Every day, I start my day with two different daily devotionals:

  • John Maxwell’s Leadership Promises
  • Ken Blanchard’s “Lead Like Jesus Inspired Devotional”

Both of these resources use Biblical scripture and provide practical ideas and suggestions about how to apply that scripture as a leader…which goes hand-in-hand with George Washington’s quote above. With daily guidance through prayer and time in the Bible, I find that I’m more effective as a leader, focused on serving people around me.

Some—who may not fully understand Christian leadership or whose views are shaped by limited or bad experience—may have difficulty understanding how a Christian leader can create an inclusive team and work environment. I see how Jesus Christ interacted with people from different backgrounds and different cultures, always treating people with dignity and respect—I seek to do the same. Fortunately, I have seen Christian leadership modeled effectively by many leaders over the years, who have built strong teams and an inclusive work environment.

Others argue that there needs to be a separation of church and state. I appreciate the perspective provided by former U.S. Senate Chaplain Richard Halverson, who said, “The so-called ‘separation of church and state’ is not a license to ignore religion, but a testimony to its importance in our lives.

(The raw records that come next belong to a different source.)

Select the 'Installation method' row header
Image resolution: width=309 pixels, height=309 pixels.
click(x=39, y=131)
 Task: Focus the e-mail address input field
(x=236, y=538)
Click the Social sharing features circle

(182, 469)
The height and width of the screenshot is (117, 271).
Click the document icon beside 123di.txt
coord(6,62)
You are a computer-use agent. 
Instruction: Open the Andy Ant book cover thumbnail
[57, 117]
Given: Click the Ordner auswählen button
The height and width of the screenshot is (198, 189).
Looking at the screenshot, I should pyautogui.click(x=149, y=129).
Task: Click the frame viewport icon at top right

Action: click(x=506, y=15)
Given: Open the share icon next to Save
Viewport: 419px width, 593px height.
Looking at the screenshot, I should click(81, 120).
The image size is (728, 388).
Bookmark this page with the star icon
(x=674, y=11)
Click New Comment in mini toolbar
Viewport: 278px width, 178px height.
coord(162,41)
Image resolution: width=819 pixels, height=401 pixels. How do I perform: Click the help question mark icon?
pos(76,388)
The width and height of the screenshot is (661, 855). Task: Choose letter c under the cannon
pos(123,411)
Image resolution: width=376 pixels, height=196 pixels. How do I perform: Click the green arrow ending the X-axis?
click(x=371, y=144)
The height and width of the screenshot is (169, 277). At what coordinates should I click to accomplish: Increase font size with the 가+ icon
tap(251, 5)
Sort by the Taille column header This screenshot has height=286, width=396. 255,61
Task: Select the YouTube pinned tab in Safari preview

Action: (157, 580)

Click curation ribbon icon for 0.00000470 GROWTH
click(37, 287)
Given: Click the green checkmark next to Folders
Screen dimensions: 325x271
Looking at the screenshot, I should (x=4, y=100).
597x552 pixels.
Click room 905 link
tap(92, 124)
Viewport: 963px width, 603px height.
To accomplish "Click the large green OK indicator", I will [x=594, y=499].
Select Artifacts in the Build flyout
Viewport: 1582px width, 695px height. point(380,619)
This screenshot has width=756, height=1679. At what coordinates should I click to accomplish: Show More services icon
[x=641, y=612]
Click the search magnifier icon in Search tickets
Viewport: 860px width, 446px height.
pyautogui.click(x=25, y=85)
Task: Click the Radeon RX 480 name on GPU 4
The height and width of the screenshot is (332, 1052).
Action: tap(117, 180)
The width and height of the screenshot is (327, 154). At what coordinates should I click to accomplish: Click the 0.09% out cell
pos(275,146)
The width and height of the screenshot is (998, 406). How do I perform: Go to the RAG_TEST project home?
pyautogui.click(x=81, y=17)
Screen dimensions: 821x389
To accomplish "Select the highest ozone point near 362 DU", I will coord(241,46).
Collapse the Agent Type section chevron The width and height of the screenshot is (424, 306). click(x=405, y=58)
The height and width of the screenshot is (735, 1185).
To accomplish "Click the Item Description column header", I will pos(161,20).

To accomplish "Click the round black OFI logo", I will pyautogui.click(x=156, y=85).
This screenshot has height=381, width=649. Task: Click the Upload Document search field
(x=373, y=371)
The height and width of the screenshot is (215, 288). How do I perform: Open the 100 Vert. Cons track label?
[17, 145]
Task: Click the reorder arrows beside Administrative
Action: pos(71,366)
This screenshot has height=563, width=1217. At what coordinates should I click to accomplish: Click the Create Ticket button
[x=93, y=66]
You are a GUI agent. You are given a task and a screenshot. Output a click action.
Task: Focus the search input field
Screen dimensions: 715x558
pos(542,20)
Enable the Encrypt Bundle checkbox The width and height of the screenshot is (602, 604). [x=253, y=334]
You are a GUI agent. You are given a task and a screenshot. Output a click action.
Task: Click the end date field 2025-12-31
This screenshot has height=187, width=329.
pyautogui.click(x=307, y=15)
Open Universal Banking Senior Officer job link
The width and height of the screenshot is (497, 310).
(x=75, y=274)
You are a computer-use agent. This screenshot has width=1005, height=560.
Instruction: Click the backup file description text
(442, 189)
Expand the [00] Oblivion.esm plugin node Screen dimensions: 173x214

Freedom of religion ought never be confused with freedom from religion.” With that said, I do not seek to impose my beliefs on others in the workplace, as I agree that we need freedom of religion, which allows a variety of expression.

So, what is my leadership style? A few years ago, I received some coaching advice to “be loud” in order to get heard. Fortunately at that time, I picked up a copy of Tony Dungy’s book Quiet Strength. In this book, Dungy (a Super Bowl Champion football coach) described his quiet leadership style and noted that he never raised his voice with his team—a very unusual style indeed in the National Football League. I was inspired and pushed back on the advice I received…and I instead play to my strengths.

Quiet Strength

Recently, as I was leaving my Human Resources Office for a short developmental rotation assignment to our engineering organization, one of our team members wrote, “We will miss your quiet strength.” That was validating!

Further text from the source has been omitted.